** Excerto do documento **
'''
Quando uma piada não está suficientemente encriptada, dizemos que é de mau gosto. Quando uma piada está bem encriptada, mas a mensagem inerente não é suficientemente primária ou forte, dizemos que é uma piada "seca", ou uma má piada. Na língua Portuguesa faz-se uso do adjetivo "seco" para categorizar as más piadas, sendo esse adjetivo antónimo do adjetivo "molhado" ou "húmido", termo que também tem conotação psicanalítica com matérias de natureza sexual e que por inferência faria referência às "boas" piadas, ou seja, uma boa piada é a piada "húmida". O "bom gosto" dependerá sempre do nível intelectual do indivíduo e por norma do seu estrato social ou do grupo onde se insere. Apenas o Homem se ri, mais nenhum animal tem este tipo de mecanismo psicológico, pois a piada envolve uma comunicação complexa, como a oral, escrita ou mesmo multimédia, como um cartoon ou um sketch. Mais uma vez de salientar que adoto a terminologia piada para qualquer tipo de mecanismo que faça o outro rir.
'''
** Tarefa proposta 1 **
Indique as três formas de comunicação complexa que o trecho sobre piadas menciona e os dois exemplos que dá para a última delas.

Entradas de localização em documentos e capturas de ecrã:
'''
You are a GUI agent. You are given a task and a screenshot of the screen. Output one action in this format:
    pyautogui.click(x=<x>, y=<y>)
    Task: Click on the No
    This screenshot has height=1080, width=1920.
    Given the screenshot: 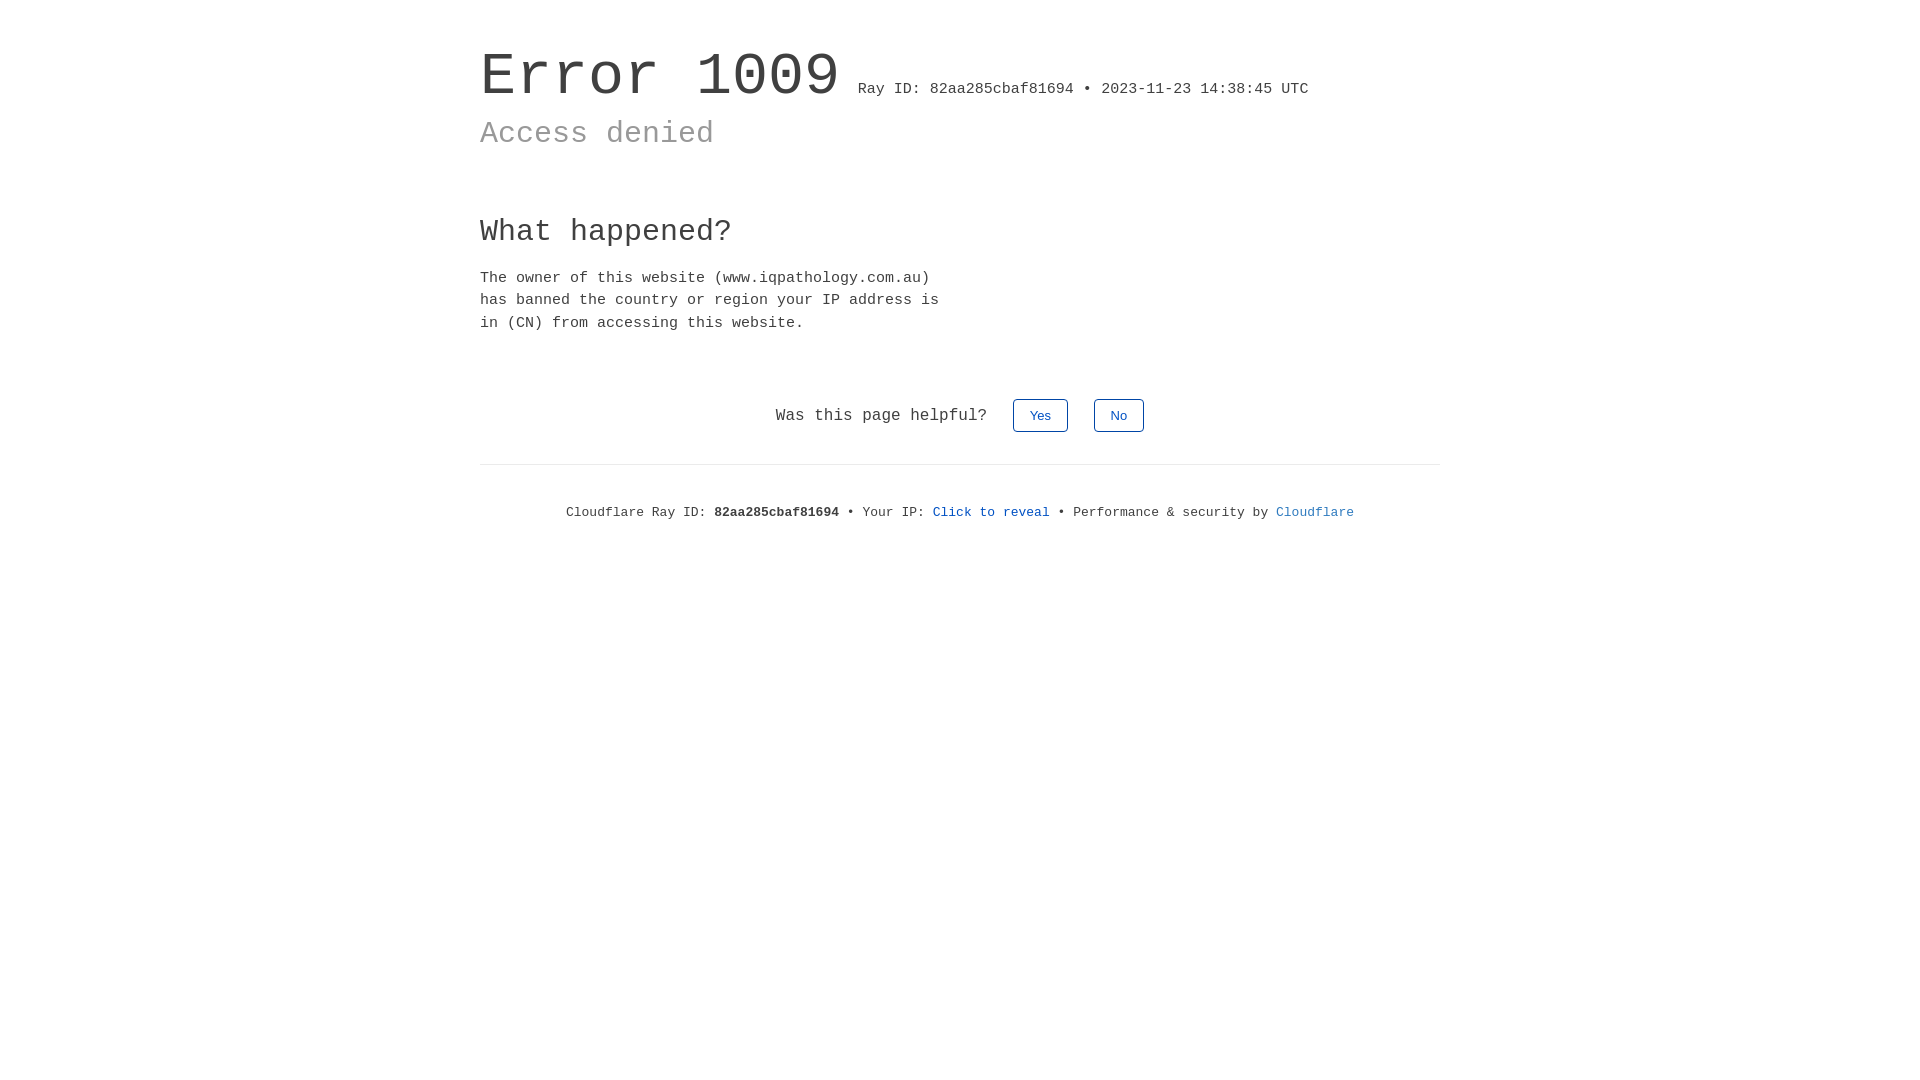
'''
** Tarefa proposta 2 **
Reproduza textualmente todas as linhas da entrada acima, deixando a imagem de fora.

** Resposta 1 **
Oral, escrita e multimédia; os exemplos de multimédia são um cartoon e um sketch.

** Resposta 2 **
You are a GUI agent. You are given a task and a screenshot of the screen. Output one action in this format:
    pyautogui.click(x=<x>, y=<y>)
    Task: Click on the No
    This screenshot has height=1080, width=1920.
    Given the screenshot: 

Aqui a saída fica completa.